- _WORK INSTRUCTION_
Whichever lines of the entries hold the word "height" should be identified and copied.

- _SUPPLIED MATERIAL_
════════════════

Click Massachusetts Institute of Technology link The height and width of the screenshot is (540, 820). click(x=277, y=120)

════════════════

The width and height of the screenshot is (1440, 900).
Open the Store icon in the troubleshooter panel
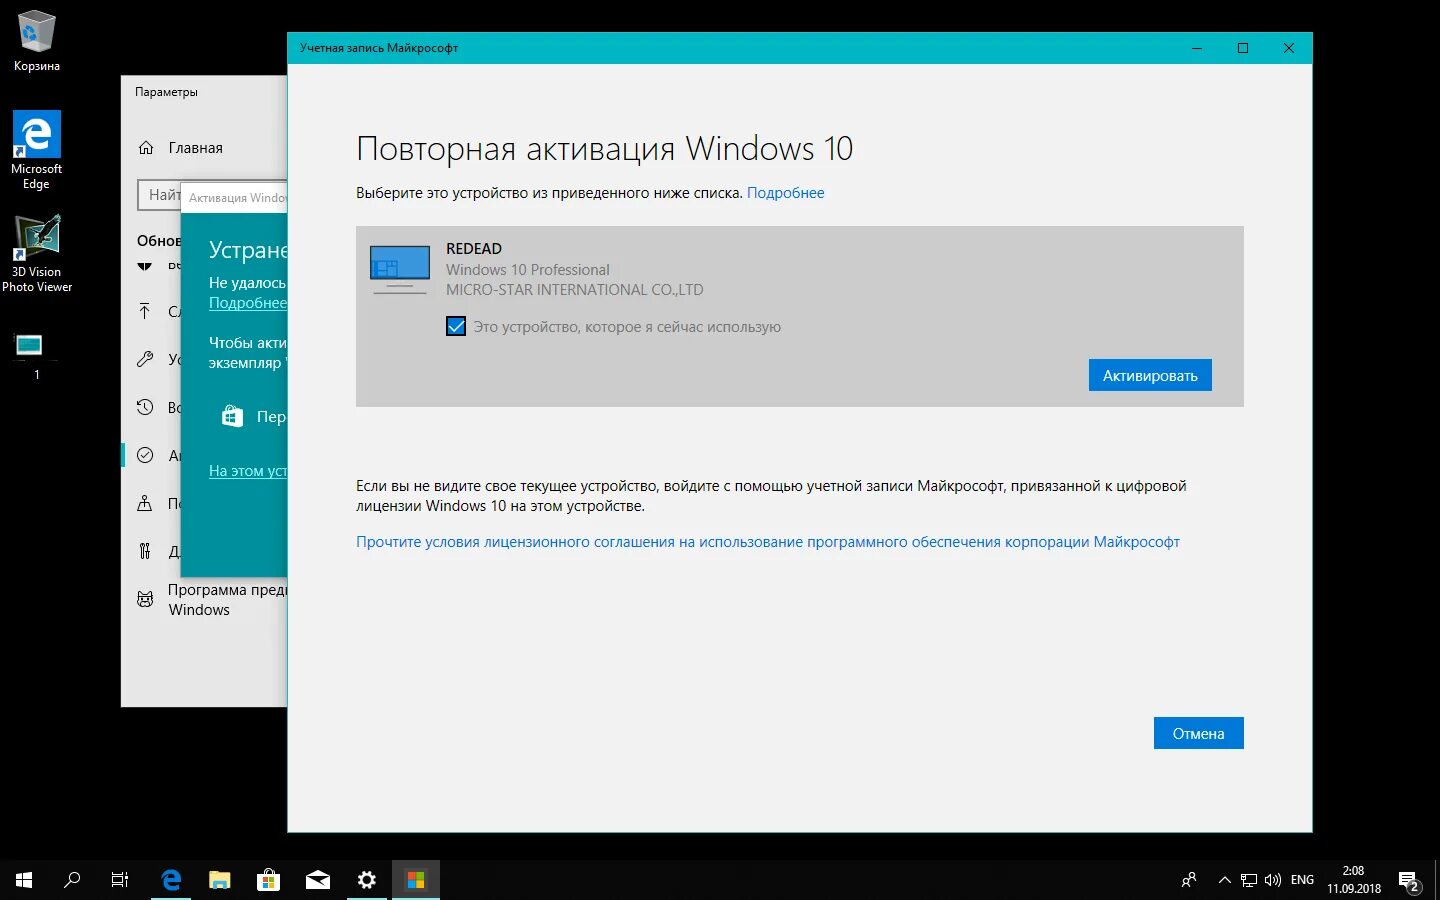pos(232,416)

════════════════

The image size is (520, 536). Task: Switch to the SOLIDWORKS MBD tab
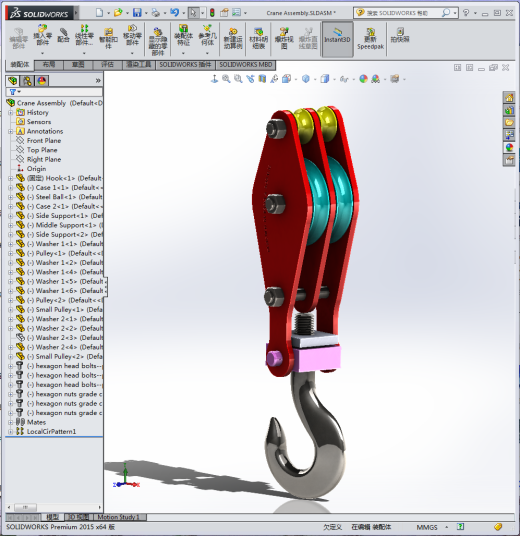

════════════════

- _ANSWER_
Click Massachusetts Institute of Technology link The height and width of the screenshot is (540, 820). click(x=277, y=120)
The width and height of the screenshot is (1440, 900).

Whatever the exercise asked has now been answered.